Aquaculture 2022

February 28 - March 4, 2022

San Diego, California

APPLYING MACHINE LEARNING TECHNIQUES TO DEVELOP AND OPTIMIZE LOW-COST SERUM-FREE GROWTH MEDIA FOR SEAFOOD CELL LINES

Alexandrea (Lexi) A. Duscher*, Inayat Batish, and Reza Ovissi

Virginia Seafood Agricultural Research and Extension Center

Virginia Tech; Department of Food Science and Technology; Future Foods Lab

aduscher@vt.edu

 



 The world population is predicted to grow to 10 billion by 2050 that will lead to many food production challenges  present significant sustainability and security threats. Cellular agriculture is emerging as an advantageous solution to address these immediate problems by developing sustainable  alternative food systems to feed a rapidly growing global population with nutritious and safe food, while protecting our environment and limited resources. Our lab is focused on growing seafood products, specifically fish, that require less resources compared to mammalian cell culture, making them good targets for cultivated meat.  However, current cellular agriculture expansion is limited by serum-containing media used to grow cells . The serum component is expensive, unreliably produced, and questionably sourced making it important to create cost-effective and chemically defined serum-free.  To our knowledge, there is no published serum-free media formulation specifically  designed  for long-term growth of  food-grade fish cell lines.
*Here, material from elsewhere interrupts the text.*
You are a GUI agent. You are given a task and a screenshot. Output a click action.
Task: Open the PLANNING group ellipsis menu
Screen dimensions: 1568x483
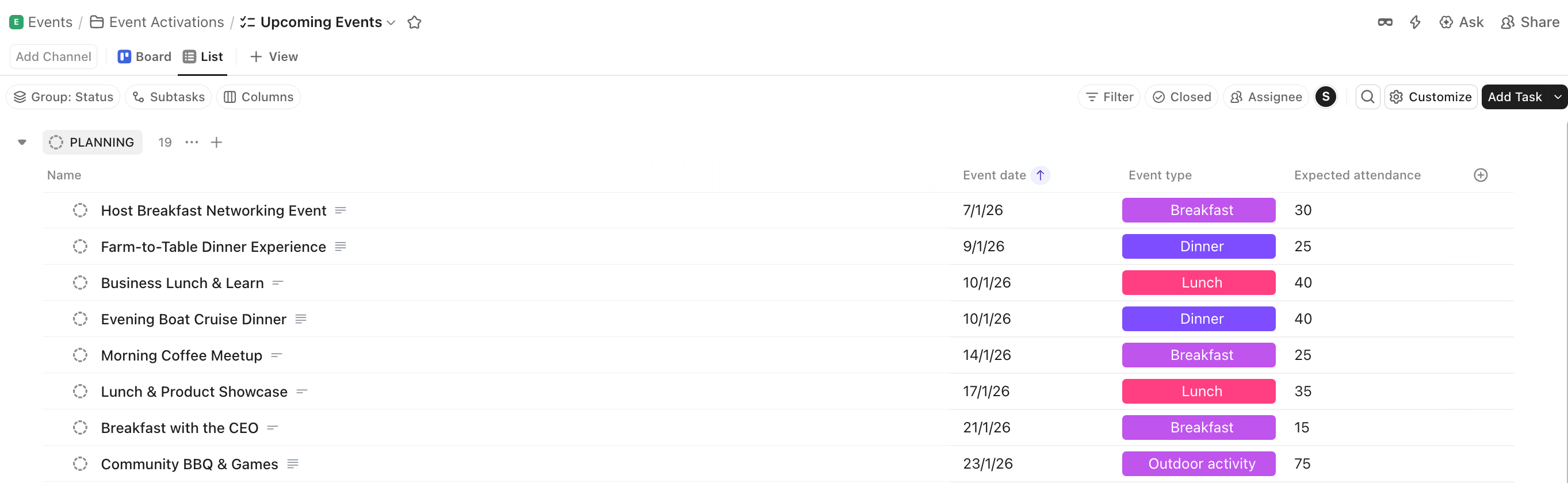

 Our lab is developing a multi-leveled machine learning protocol to optimize chemically defined serum-free media development for lean fish cell lines  with verified growth factors in the least number of possible experimentations.  Our first model designed 93 experiments to grow Zebrafish  embryonic stem cells with seven  component variables at five concentration levels. This model found that traditional growth factors and components used in mammalian serum-free cell culture are not  all suitable for fish cells, and that serum remains the most stable component in growth. However, serum was not the most critical component in the initial days of growth compared to more traditionally used growth factors (Fig. 1) . Current work optimizing the model with alternative growth factors  that may be more crucial for fish cells , such as the essential fatty acids, to  continue decreasing serum levels in growth media. Additional cultivated  meat related responses will be measured for the best growth medias including cryopreservation viability , proliferation potential, differentiation potential, and chromosome stability.  Lastly, the  most propitious  growth medias will be scaled-up in our mini-bioreactor to  further validate the growth media formulation. This methodology will create a durable predictive model tool applicable to developing serum-free  media for alternative  fish cellular agriculture cell lines and increase the capacity of cultivated food on an industrial scale.